Temple Street Parking Garage, New Haven, Connecticut
The post-modern six-story concrete parking garage standing on Temple Street in New Haven is textured by form-work and supported by paired reinforced concrete piers. It was designed by architect Paul Rudolph and built in 1961.
Carpenter Center at Harvard, Boston, Massachusetts
The Carpenter Center for the Visual Arts at Harvard is the only building in the U.S. designed by Le Corbusier, and contrasts starkly with the traditional, centuries-old architecture most often seen on the campus. It’s a prime example of the visual innovations that went on to influence the modernist aesthetic in architecture for decades after.

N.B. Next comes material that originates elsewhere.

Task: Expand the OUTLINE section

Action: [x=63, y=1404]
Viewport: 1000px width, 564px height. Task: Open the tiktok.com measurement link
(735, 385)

Alexandra Road, London, England
Featured in ’28 Weeks Later’ and other films, the Alexandra Road Estate is a massive 1978 reinforced concrete housing complex with 520 apartments, a school, a community center, youth club and parks. Along with two rows of housing, there’s a ziggurat-shaped eight-story block set on rubber pads to reduce vibration from the nearby trains.
National Theater, London, England
Architect Denys Lasdun designed the National Theater building as an “urban landscape” of interlocking terraces. Again, noted Brutalism critic Prince Charles weighed in, calling it “a clever way of building a nuclear power station in the middle of London without anyone objecting.”